Secondo Cass. n. 16135/2020, Cass. n. 5547/2021 e Cass. n. 15629/2021 gli stessi buoni pasto non costituiscono compenso diretto per la prestazione lavorativa, ma rappresentano piuttosto un'agevolazione collegata al rapporto di lavoro, e non alla singola mansione espleta Si tratta in altre parole non già, appunto, di retribuzione, ma di una forma di rimborso forfettario delle spese che il lavoratore deve affrontare per consumare il pranzo in presenza di un determinato andamento orario della giornata lavorativa, e come tale va esclusa dal trattamento retributivo durante le ferie.
In tal senso Corte di Appello di Napoli 342/2025, pienamente condivisibile.
La diversa posizione di Cass n. 25840/2024 non appare convincente siccome in contrasto con tale natura dell' emolumento ritenuta da orientamento consolidato della stessa Cassazione, e in ogni caso, non essendo espresso alcun principio di diritto, non si tratta di precedente vincolante.
La convenuta deve essere pertanto condannata a corrispondere ai ricorrenti le differenze retributive conseguenti all' inclusione nel trattamento retributivo delle ferie quanto a indennità giornaliera
(ovviamente rispetto al periodo in cui non era inclusa ossia fino al 31.12.2023 laddove per il periodo successivo la questione non si pone in quanto successivamente con il nuovo Ccnl vigente dall'
1.1.2024 né è stato previsto il riconoscimento anche in ipotesi di godimento di ferie), indennità di campo e indennità di partenza in cuffia.
La condanna va limitata al periodo minimo di durata delle ferie annuali stabilito dall'art. 7 della Direttiva
88/2003 nonché dall'art. 10 D. Lgs. 66/2003, come da sentenza della Corte di Giustizia 385/2018 e
Cassazione n. 20216 del 23.6.2022 già sopra citata.
La retribuzione media per i giorni di ferie andrà calcolata sulla sommatoria dei compensi percepiti a tali titoli per i 12 mesi precedenti la fruizione di ferie diviso il numero di giorni lavorati per lo stesso periodo,
e poi quanto spettante calcolato conteggiando 22 gg di ferie
La domanda di pagamento delle rivendicate differenze retributive va accolta quanto al periodo successivo al 18.7.2007 (= quinquennio ante legge fornero), o di decorrenza del rapporto di lavoro se successiva, alla luce del principio, avallato da Cass. n. 26246/2022 + n. 30957/2022 e successive conformi, secondo cui con l'entrata in vigore della L.92/12 l'ambito della tutela reale spettante ai dipendenti anche di imprese di medio-gradi dimensioni si è significativamente ridotto, con sussistenza dunque di situazione di metus tale da giustificare la non decorrenza del termine prescrizionale di cui all'art. 2948 con. 4 c.c. in corso di rapporto.

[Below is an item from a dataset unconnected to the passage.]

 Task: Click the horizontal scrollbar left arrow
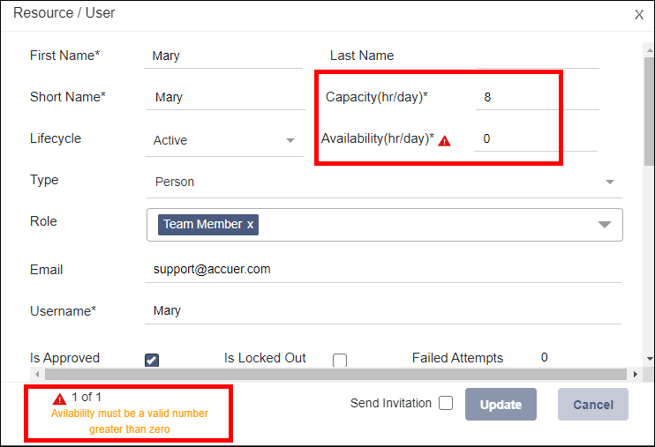pos(37,374)
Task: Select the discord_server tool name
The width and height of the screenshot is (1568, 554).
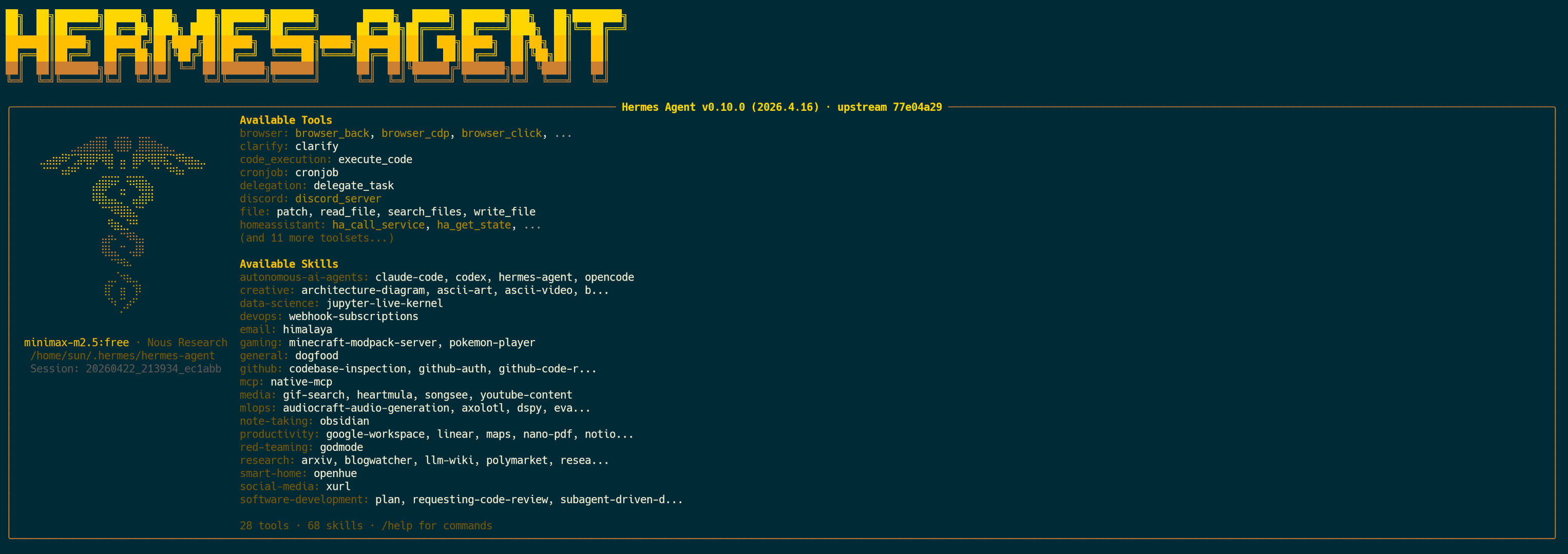Action: 338,199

In base a soccombenza le spese di lite sono a carico della società resistente per ½ , liquidate come in dispositivo
P.Q.M.
Il Giudice del Lavoro, ogni contraria istanza disattesa :
1. accerta il diritto dei ricorrenti all' inclusione nella retribuzione di ogni giorno di ferie a decorrere dal
18.7.2007, o dalla data successiva di rispettiva decorrenza del rapporto di lavoro, di indennità giornaliera (non inclusa fino al 31.12.2023), indennità di campo e indennità di partenza in cuffia come rispettivamente azionate;
2. condanna alla corresponsione delle differenze retributive maturate e maturande, CP_8 maggiorate di accessori di legge, dovute ai sensi del capo che precede con riferimento al periodo minimo di durata delle ferie annuali stabilito dall'art. 7 della Direttiva 88/2003 nonché dall'art. 10 D.
Lgs. 66/2003, determinate adottando come valore orario dovuto per ciascun mese la media calcolata sui dodici mesi precedenti;
3. dichiara le spese di lite compensate per ½ e condanna la medesima alla rifusione dell' CP_8
ulteriore metà, che liquida, per la quota e al netto di accessori di legge, in € 4.250,00 oltre al rimborso per intero del CU versato.